China’s State Council may for the first time allow the use of yuan-backed stablecoins, marking a significant departure from the country’s previously strict stance on cryptocurrencies, Reuters reported citing government sources.
If approved, the plan’s main objective will be to weaken the dominance of the U.S. dollar and promote the yuan’s role on the global stage. The document, expected to be reviewed later this month, may outline targets for expanding the yuan’s international use, regulatory agency functions, and risk-control measures.

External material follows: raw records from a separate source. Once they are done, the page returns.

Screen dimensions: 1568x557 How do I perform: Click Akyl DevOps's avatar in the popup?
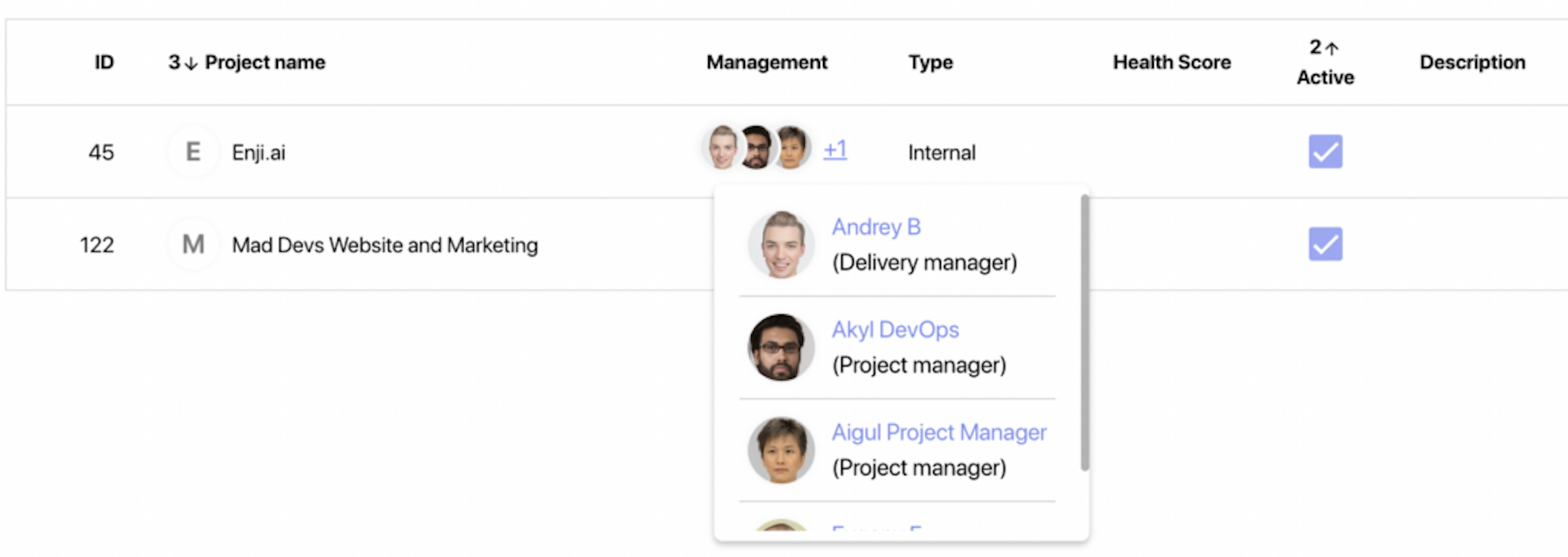click(781, 347)
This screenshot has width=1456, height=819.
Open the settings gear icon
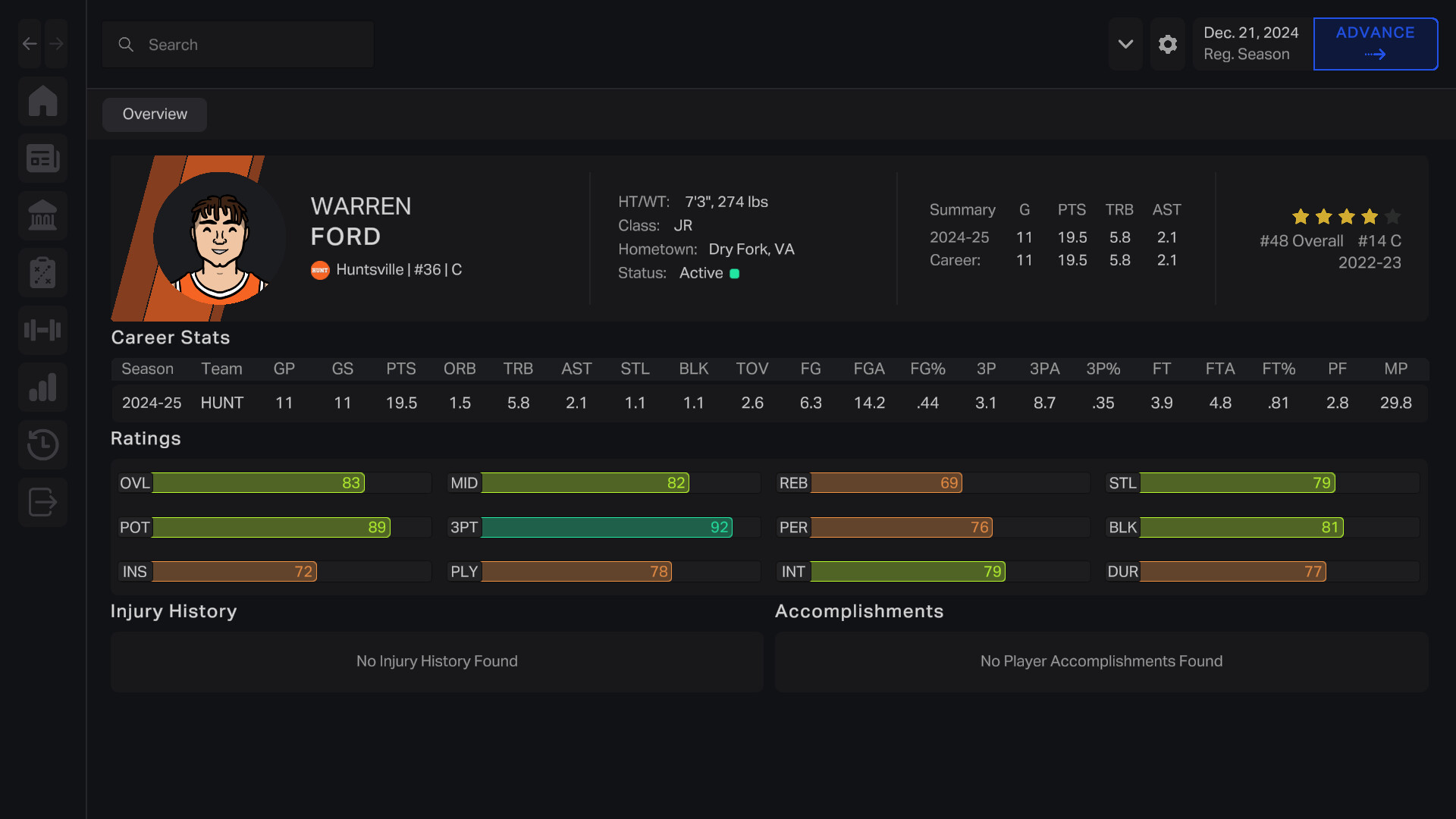click(1167, 44)
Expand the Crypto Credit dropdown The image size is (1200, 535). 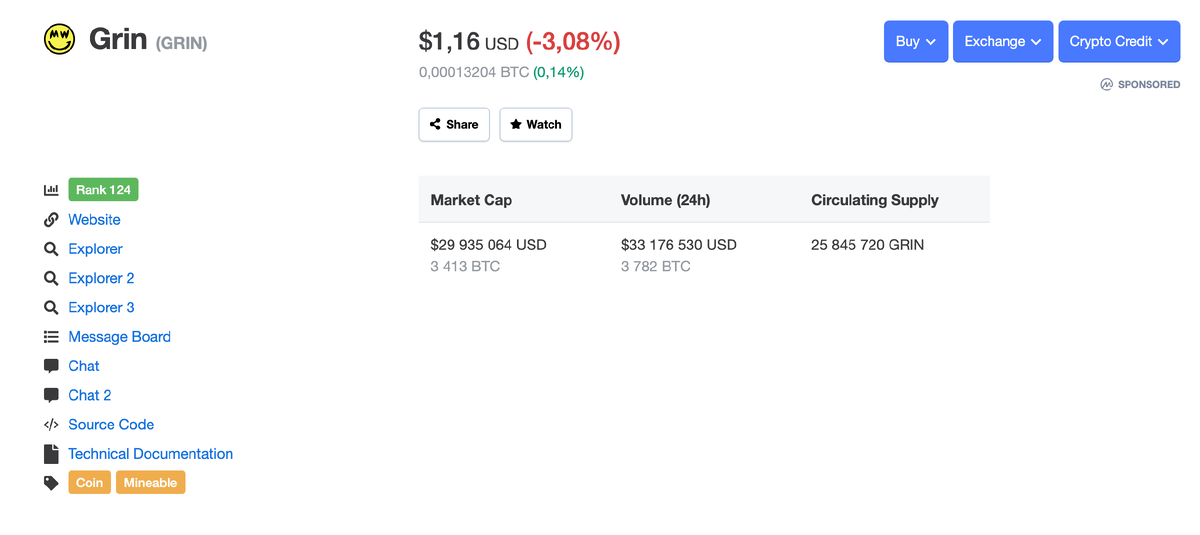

China’s top leadership is expected to hold a strategic session to determine the regulatory tone and legal boundaries for the use of stablecoins. The rollout will be gradual, starting with key financial hubs such as Hong Kong and Shanghai. Hong Kong has already enacted a law regulating stablecoins, while Shanghai is developing a center for digital yuan operations.
Back in 2021, China completely banned cryptocurrency trading and mining, citing risks to financial stability. Analysts now view the potential launch of a yuan stablecoin as a major reversal in the country’s digital asset policy.
On the global stablecoin market, dollar-pegged assets dominate with a share of more than 99%, according to the Bank for International Settlements. Meanwhile, the yuan’s share in international payments has dropped to 2.88%, the lowest in two years.
POSSIBLE EFFECTS:
- A stablecoin could facilitate yuan-based transactions and reduce reliance on the dollar.
- However, capital controls and limited yuan convertibility remain barriers to international adoption.
- This move may help China strengthen the yuan’s role in trade settlements under the Belt and Road Initiative and in bilateral agreements.